§ **DOCUMENT**:
** begin **

2021-04-23 Thread Jeremy
I'd be excited to join. Recommend bumping the date  to mid June, if that's
ok, as many Americans will be at Bitcoin 2021.

I was thinking about reviving the sponsors proposal with a 100 block lock
on spending a sponsoring tx which would hopefully make less controversial,
this would be a great place to discuss those tradeoffs.

On Fri, Apr 23, 2021, 8:17 AM Antoine Riard  wrote:

> Hi,
>
> During the lastest years, tx-relay and mempool acceptances rules of the
> base layer have been sources of major security and operational concerns for
> Lightning and other Bitcoin second-layers [0]. I think those areas require
> significant improvements to ease design and deployment of higher Bitcoin
> layers and I believe this opinion is shared among the L2 dev community. In
> order to make advancements, it has been discussed a few times in the last
> months to organize in-person workshops to discuss those issues with the
> presence of both L1/L2 devs to make exchange fruitful.
>
> Unfortunately, I don't think we'll be able to organize such in-person
> workshops this year (because you know travel is hard those days...) As a
> substitution, I'm proposing a series of one or more irc meetings. That
> said, this substitution has the happy benefit to gather far more folks
> interested by those issues that you can fit in a room.
>
> # Scope
>
> I would like to propose the following 4 items as topics of discussion.
>
> 1) Package relay design or another generic L2 fee-bumping primitive like
> sponsorship [0]. IMHO, this primitive should at least solve mempools spikes
> making obsolete propagation of transactions with pre-signed feerate, solve
> pinning attacks compromising Lightning/multi-party contract protocol
> safety, offer an usable and stable API to L2 software stack, stay
> compatible with miner and full-node operators incentives and obviously
> minimize CPU/memory DoS vectors.

** end **

§ **EXERCISE INSTRUCTIONS**:
- a) In the thread, condense the paragraph beginning "During the lastest years" into a short bulleted list that keeps its main facts.
- b) According to the thread, why are IRC meetings proposed instead of in-person workshops?
None of the data that comes after this is needed.

§ **COLLECTED DATA**:
** begin **

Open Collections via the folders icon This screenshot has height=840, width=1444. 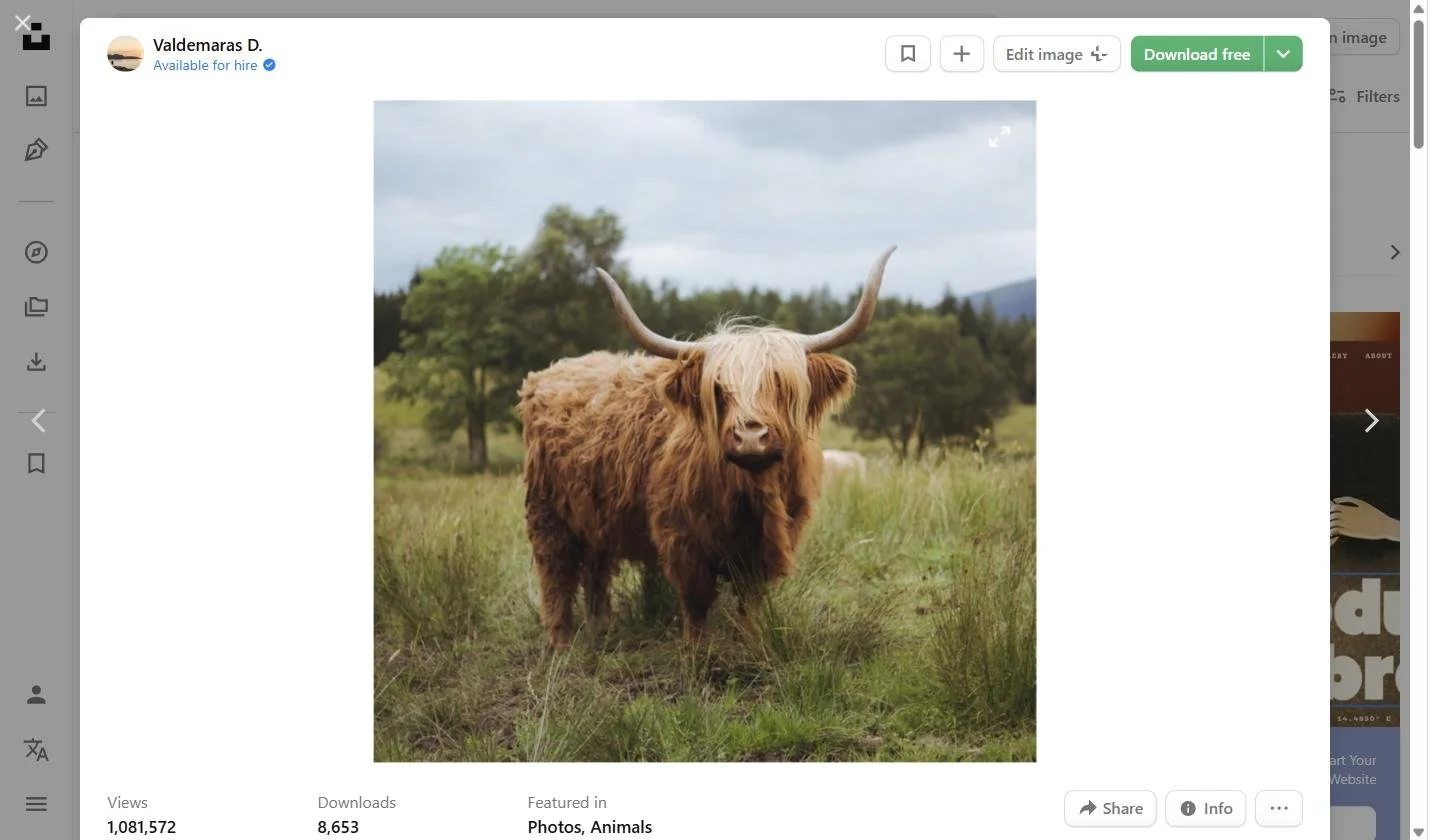click(36, 306)
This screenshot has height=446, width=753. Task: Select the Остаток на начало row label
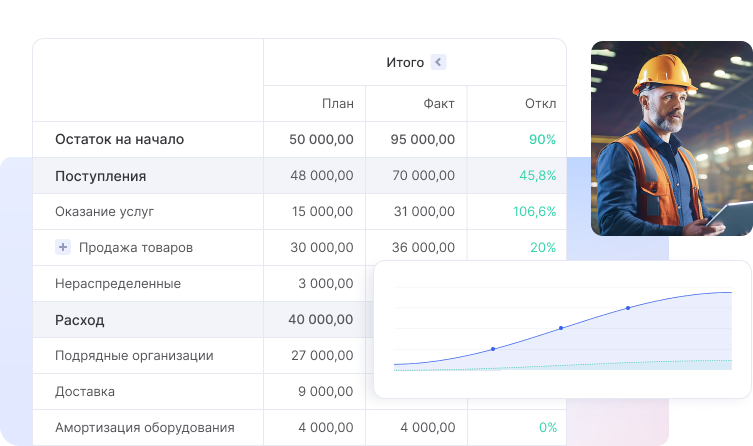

** end **

§ **SOLUTIONS TO THE PROBLEMS**:
- a)
- In recent years, the base layer's tx-relay and mempool acceptance rules have caused major security and operational concerns for Lightning and other Bitcoin second layers.
- The writer thinks these areas need significant improvement to make higher Bitcoin layers easier to design and deploy, and believes the L2 dev community shares this view.
- To make progress, in-person workshops bringing together L1 and L2 devs have been discussed a few times in recent months.

- b) The writer doesn't think in-person workshops can be organized this year because travel is hard right now, so one or more IRC meetings are proposed as a substitute. This substitute also has the benefit of bringing together far more interested people than could fit in a room.